I am currently trying to make a program that converts the elements in a string list into a float list. Though a few adjustments have to be made.

  1. The user enters a "colon" between each typed number, which will then divide the elements in the list. (This works atm)

  2. Every value has to be outputted in 1 decimal, which I have been trying to do with:

    print(f'{word:.1f}')
    

    But haven't been able to do it correctly.

Input: 5:2:4

Output: [5.0, 2.0, 4.0]

Would appreciate some recommendations.

user_list = input("Enter values:")
word = user_list.split(":")
print(word)

CodePudding user response:

list(map(float, word.split(':')))

This will convert each of the number to float

CodePudding user response:

You can iterate through each item in array word, convert to float, then round to one decimal using round() and append it to a new array:

user_list = input("Enter values:")
word = user_list.split(":")
newlist = []
for num in word:
    newlist.append(round(float(num), 1))
print(newlist)

Note that this is what you want if you are expecting the user to include longer decimal floats such as 3.432 in their input, and wish them to be outputted as 3.4. If you are assuming the user will only include ints in the input, Sakshi's answer is likely the most compressed solution to do it

CodePudding user response:

Assuming you have validated the inputs, a nice way to do this is through a list comprehension

input = "5:2:4"
user_list = input.split(":")

float_list = [float(x) for x in user_list]
print(float_list)

CodePudding user response:

You can pass a map function into a list function. Your word variable is already being split by ':'. Try list(map(float, word))

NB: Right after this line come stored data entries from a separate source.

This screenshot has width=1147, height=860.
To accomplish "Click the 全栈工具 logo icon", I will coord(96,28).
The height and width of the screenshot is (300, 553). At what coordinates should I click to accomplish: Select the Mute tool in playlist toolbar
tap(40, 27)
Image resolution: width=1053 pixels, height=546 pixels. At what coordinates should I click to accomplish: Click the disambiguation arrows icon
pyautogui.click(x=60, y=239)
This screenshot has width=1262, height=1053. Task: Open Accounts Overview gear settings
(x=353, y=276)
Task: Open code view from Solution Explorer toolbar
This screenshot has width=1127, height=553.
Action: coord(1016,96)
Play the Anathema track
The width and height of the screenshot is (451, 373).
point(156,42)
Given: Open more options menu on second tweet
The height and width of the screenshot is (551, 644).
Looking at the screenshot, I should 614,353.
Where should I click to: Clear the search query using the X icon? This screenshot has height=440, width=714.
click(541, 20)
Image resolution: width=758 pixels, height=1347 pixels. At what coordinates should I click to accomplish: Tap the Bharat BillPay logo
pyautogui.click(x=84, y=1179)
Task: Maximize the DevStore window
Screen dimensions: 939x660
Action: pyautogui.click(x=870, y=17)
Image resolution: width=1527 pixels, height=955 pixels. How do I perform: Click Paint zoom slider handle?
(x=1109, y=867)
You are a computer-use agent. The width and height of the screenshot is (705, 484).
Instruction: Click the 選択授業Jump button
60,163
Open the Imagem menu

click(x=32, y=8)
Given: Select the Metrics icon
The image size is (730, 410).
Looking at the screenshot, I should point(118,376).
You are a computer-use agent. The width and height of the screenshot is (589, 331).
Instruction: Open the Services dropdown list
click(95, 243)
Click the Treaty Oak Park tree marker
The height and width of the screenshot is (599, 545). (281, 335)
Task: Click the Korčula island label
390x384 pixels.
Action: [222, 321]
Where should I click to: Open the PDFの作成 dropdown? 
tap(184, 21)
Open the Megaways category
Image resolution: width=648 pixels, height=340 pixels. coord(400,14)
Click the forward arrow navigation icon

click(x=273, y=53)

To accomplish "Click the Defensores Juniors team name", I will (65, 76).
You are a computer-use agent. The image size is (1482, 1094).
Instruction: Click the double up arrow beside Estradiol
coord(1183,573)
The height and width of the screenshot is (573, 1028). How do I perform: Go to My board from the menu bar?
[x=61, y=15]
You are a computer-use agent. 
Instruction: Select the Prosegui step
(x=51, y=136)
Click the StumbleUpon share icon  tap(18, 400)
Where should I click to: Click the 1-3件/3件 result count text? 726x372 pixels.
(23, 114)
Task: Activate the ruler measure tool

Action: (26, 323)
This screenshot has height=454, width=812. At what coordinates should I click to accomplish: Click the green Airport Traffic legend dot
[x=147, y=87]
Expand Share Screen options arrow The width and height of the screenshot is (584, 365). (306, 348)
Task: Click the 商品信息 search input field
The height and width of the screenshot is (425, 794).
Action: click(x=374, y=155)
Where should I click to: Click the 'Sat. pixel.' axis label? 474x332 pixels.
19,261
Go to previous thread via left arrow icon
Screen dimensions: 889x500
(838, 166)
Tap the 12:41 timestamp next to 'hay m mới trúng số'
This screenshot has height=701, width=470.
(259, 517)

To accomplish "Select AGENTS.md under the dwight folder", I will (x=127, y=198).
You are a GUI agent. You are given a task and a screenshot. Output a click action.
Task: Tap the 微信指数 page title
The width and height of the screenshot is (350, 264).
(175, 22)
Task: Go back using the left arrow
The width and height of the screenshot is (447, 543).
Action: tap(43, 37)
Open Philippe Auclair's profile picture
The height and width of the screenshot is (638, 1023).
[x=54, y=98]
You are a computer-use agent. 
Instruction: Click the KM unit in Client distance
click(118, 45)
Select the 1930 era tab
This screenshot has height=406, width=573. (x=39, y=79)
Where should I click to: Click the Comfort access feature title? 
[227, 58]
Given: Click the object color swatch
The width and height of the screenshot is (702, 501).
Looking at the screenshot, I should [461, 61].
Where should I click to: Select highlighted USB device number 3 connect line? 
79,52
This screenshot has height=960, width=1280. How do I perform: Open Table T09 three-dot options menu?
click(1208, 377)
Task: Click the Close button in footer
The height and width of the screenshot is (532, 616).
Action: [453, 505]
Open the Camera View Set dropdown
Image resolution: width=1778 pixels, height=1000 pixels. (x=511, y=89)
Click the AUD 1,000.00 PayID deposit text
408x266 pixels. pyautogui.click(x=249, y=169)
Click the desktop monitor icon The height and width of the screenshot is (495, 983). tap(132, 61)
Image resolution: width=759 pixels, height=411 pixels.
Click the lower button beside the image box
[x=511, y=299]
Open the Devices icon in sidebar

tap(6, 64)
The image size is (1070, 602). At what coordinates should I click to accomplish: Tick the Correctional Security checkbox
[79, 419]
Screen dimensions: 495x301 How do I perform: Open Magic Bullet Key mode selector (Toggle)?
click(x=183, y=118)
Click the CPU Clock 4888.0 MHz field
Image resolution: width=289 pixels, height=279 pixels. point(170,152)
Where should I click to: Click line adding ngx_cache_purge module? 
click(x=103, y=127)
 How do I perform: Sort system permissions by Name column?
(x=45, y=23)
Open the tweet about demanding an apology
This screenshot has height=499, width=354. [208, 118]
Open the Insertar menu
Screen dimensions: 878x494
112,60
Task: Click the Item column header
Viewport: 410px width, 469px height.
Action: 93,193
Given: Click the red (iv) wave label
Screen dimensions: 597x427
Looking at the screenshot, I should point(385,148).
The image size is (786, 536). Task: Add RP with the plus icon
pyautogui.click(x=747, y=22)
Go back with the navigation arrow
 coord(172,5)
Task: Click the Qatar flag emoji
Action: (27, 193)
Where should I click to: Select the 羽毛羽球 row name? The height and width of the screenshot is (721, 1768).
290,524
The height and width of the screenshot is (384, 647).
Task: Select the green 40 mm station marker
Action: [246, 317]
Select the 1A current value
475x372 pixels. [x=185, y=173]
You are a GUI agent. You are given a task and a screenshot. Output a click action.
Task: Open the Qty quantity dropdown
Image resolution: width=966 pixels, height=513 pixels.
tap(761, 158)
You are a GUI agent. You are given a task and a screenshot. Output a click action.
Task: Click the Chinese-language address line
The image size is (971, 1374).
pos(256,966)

CodePudding user response:

This line:

word = user_list.split(":")

Takes a string (user_list) and splits it into parts over occurrences of :. The result is a list of strings. For example, 'alice:bob'.split(":") would become ['alice', 'bob'].

You print all of word, so you're printing a list and that's why you should be seeing ['5', '2', '4'], since that's the representation in text of the list, still in strings.

If you want to print the numbers separated by commas and spaces (for example), with a single digit of precision, you could do:

print(', '.join(f'{float(w):.1f}' for w in word))

This loops over the strings in word, turns them into floating point numbers, then formats them, collects all of them and then .join() puts them all together with ', ' in between.